[Records from a dataset]
*** Block opens ***
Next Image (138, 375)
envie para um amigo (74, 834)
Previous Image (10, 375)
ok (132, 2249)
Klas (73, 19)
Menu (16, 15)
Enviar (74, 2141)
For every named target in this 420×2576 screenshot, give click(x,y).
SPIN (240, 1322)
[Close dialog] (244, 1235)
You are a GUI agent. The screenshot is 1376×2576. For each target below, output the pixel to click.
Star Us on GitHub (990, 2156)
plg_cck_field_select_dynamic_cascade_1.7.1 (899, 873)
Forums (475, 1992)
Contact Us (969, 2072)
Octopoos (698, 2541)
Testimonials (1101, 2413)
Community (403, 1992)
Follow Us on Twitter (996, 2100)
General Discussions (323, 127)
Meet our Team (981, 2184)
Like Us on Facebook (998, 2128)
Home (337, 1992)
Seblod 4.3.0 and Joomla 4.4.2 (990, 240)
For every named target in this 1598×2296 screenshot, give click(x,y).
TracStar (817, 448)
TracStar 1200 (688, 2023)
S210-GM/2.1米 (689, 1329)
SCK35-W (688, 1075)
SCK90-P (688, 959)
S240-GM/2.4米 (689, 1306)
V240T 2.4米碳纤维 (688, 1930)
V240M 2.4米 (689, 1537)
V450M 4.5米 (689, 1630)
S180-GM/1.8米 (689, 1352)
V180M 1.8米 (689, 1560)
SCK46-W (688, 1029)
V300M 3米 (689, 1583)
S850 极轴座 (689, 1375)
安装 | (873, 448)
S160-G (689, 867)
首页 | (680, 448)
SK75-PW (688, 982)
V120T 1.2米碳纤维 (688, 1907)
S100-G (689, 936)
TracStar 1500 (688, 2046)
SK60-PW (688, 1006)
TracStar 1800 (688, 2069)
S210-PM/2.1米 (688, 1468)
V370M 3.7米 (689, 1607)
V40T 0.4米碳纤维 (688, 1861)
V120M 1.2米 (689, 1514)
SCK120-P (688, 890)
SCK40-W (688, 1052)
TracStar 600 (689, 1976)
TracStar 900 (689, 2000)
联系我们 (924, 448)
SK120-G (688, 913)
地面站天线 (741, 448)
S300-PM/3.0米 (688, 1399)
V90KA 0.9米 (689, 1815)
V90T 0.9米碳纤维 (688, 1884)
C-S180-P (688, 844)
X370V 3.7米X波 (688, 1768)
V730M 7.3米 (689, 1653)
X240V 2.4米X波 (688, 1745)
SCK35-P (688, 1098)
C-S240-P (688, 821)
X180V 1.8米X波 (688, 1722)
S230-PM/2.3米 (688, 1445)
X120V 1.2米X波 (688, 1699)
*** Block closes ***
▶ Task goal
A single number is the whole answer: how many lines of the records contain the word "TracStar".

▶ Finished task
6